# What you should do:
Exactly the lines from the one with "Paratus Uganda first to market with Starlink service (826, 588)" through the last line of the listing must be given again.

# Given records:
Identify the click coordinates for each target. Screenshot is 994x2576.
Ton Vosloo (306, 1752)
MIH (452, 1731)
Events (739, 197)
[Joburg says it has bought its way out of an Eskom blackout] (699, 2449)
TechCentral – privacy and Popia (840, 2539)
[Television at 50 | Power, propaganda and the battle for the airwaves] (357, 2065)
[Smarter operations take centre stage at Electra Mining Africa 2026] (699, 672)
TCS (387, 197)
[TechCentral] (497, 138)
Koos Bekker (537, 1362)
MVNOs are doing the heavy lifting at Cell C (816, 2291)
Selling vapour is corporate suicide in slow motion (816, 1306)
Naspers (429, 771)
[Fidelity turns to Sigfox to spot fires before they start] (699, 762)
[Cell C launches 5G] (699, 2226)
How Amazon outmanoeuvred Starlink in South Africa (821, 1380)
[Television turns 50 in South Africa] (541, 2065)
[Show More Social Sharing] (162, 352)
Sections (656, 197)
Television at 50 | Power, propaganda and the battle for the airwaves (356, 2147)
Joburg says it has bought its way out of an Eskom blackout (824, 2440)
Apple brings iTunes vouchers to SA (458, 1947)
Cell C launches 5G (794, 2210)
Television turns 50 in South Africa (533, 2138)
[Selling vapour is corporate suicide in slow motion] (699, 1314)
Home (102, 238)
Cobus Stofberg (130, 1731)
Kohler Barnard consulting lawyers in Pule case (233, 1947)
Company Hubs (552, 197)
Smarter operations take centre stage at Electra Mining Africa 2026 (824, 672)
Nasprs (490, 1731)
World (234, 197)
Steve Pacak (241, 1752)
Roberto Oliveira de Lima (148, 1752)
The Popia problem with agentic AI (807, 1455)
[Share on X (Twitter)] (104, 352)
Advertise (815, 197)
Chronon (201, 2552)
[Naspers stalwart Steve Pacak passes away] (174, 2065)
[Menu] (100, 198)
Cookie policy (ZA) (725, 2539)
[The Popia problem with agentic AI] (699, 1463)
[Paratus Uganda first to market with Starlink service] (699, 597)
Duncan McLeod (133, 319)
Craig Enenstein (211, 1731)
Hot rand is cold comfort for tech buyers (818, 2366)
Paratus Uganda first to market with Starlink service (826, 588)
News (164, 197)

# Task result:
Paratus Uganda first to market with Starlink service (826, 588)
News (164, 197)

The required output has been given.